Anticholinesterases induce multigenic transcriptional feedback response suppressing cholinergic neurotransmission.

Cholinesterase inhibitors (anti-ChEs) include a wide range of therapeutic, agricultural and warfare agents all aimed to inhibit the catalytic activity of the acetylcholine (ACh) hydrolysing enzyme acetylcholinesterase (AChE). In addition to promoting immediate excitation of cholinergic neurotransmission through transient elevation of synaptic ACh levels, anti-ChEs exposure is associated with long-term effects reminiscent of post-traumatic stress disorder.
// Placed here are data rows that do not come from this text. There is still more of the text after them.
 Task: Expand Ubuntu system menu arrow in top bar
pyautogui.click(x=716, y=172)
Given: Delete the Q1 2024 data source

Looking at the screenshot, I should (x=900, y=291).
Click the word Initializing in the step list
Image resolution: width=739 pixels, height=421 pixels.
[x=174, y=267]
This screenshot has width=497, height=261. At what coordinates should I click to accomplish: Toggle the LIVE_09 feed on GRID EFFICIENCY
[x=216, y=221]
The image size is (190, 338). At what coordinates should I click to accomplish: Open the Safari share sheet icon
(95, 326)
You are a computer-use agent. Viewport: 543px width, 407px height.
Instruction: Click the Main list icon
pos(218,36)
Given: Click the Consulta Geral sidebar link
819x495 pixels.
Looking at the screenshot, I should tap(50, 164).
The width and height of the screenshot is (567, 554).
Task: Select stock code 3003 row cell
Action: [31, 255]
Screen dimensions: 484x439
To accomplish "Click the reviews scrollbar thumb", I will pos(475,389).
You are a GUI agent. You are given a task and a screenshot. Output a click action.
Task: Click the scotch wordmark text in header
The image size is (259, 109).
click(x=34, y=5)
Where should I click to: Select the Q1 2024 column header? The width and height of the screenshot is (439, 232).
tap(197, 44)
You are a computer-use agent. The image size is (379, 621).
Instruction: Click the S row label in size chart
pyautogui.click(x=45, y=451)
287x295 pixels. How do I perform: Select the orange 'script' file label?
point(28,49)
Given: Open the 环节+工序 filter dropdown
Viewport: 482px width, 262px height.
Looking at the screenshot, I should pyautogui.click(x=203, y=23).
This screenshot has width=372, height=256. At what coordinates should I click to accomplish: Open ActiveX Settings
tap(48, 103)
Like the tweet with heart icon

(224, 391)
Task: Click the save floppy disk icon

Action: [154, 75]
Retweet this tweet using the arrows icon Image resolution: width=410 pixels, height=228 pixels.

This suggested that exposure to anti-ChEs leads to persistent changes in brain proteins and called for exploring the mechanism(s) through which such changes could occur. For this purpose, we established an in vitro system of perfused, sagittal mouse brain slices which sustains authentic transcriptional responses for over 10 h and enables the study of gene regulation under controlled exposure to anti-ChEs. Slices were exposed to either organophosphate or cabamate anti-ChEs, both of which induced within 10 min excessive overexpression of the mRNA encoding the immediate early response transcription factor c-Fos. Twenty minutes later we noted 8-fold increases over control levels in AChE mRNA, accompanied by a 3-fold decrease in the mRNAs encoding for the ACh synthesizing enzyme choline acetyltransferase (ChAT) and the vesicular ACh transporter (VAChT). No changes were detected in synaptophysin mRNA levels. These modulations in gene expression paralleled those taking place under in vivo exposure. Of particular concern is the possibility that feedback processes leading to elevated levels of brain AChE may be similarly associated with low-level exposure to common organophosphorous anti-cholinesterases, and lead to long-term deleterious changes in cognitive functions.